Application en l'espèce
En l'espèce, la lettre de licenciement est motivée de la manière suivante :
« En date du mardi 11 mai 2016, nous avons été prévenus d'un mail par notre client Béton de [Localité 11] de votre absence du jour et de votre insubordination lorsqu'il vous a été demandé des explications suite à votre absence.
Le 12 mai 2016, nous recevons un nouveau mail du client annonçant qu'il ne souhaite plus poursuivre le contrat avec vous, du fait de votre comportement de la veille et des altercations antérieures.
Suite à notre entretien du 8 août 2016, nous vous avons proposé le poste de chauffeur polyvalent, ce qui implique souvent de travailler la nuit.
Vous avez refusé cette proposition, de ce fait, et au vu de la situation, n'ayant pas d'autres postes à nous proposer, nous vous notifions par la présente que nous sommes contraintes de mettre fin à notre collaboration.'
Il n'est pas contesté que la lettre de licenciement n'a été précédée d'aucune lettre de convocation à un entretien préalable, ni d'un tel entretien et qu'elle évoque 2 courriels datant des 11 et 12 mai 2016 de sorte qu'en application de l'article L 1332-4 du même code, ces faits sont prescrits.
Concernant le refus de poste lors d'un entretien qui s'est sans doute déroulé le 8 juillet 2016, aucune pièce ne vient établir ni cette proposition ni le refus de salarié.
En conséquence, ce licenciement est, en la forme, irrégulier et, au fond, abusif.
Le caractère soudain de ce licenciement alors que monsieur [X] produit des attestations louangeuses de ses collègues de travail de la Centrale BSM faisant état de ses qualités tant humaines que professionnelles de manière précise et détaillée constitue un préjudice spécifique consécutif à l'irrégularité du licenciement que les premiers juges ont justement fixée à la somme de 2 365,21 euros.
La cour confirme également les montants retenus pour l'indemnité compensatrice de préavis, les congés payés afférents, ramène le montant de l'indemnité légale de licenciement à la somme de 867,24 euros. En revanche, l'indemnité pour licenciement abusif est fixée à la somme de 7 000 euros en prenant en compte l'ensemble des éléments de l'espèce et la faible ancienneté du salarié.

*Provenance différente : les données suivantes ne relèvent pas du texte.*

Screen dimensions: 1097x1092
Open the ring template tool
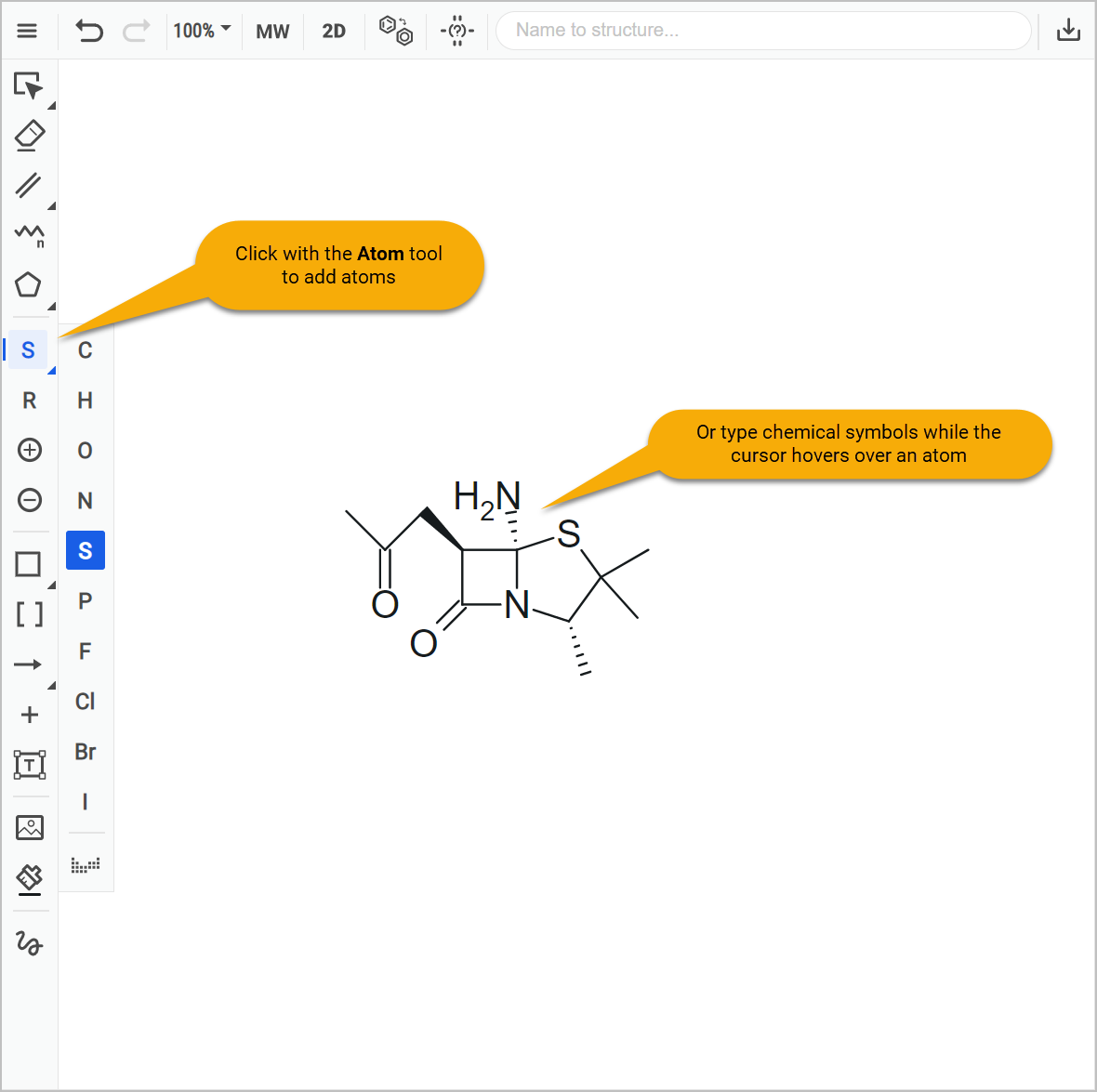point(29,284)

Compte tenu la procédure collective ouverte après la déclaration d'appel formée par l'employeur, il convient de décider que toutes les créances fixées par le Conseil des prud'hommes et confirmées par la cour ainsi que celles fixées par le présent arrêt sont inscrites au passif de la société 2m Logistic et de les déclarer ses créances à l'association Unédic délégation Ags Cgea Ile de France Ouest dans les limites légales et réglementaires de sa garantie.
PAR CES MOTIFS
La cour, statuant par arrêt contradictoire prononcé publiquement par mise à disposition au greffe de la cour, les parties ayant été préalablement avisées dans les conditions prévues par l'article 450 du code de procédure civile,
Confirme le jugement à l'exception des montants de rappel des congés payés, de l'indemnité légale de licenciement et des dommages intérêts pour licenciement abusif ;
Statuant à nouveau sur ces points,
Fixe au passif de société 2m Logistic au profit de monsieur [X] les créances suivantes :
- 3 950,98 euros à titre de rappel des congés payés,
- 867,24 euros de l'indemnité légale de licenciement
- 7 000 euros des dommages intérêts pour licenciement abusif
- 1 200 euros sur le fondement de l'article 700 du code de procédure civile
Décide que toutes les créances fixées par le Conseil des prud'hommes et confirmées par la cour ainsi que celles fixées par le présent arrêt sont inscrites au passif de la société 2m Logistic ;
Déclare ces créances à l'association Unédic délégation Ags Cgea Ile de France Ouest dans les limites légales et réglementaires de sa garantie.
Vu l'article 700 du code de procédure civile,
Ordonne à la Selarl Astéren prise en la personne de maître [Z] et en sa qualité de liquidateur judiciaire de la société 2m Logistic de délivrer à monsieur [X] son attestation Pôle Emploi, son certificat de travail, ses bulletins de paie de la période d'avril à septembre 2015 et celui du mois de juillet 2016.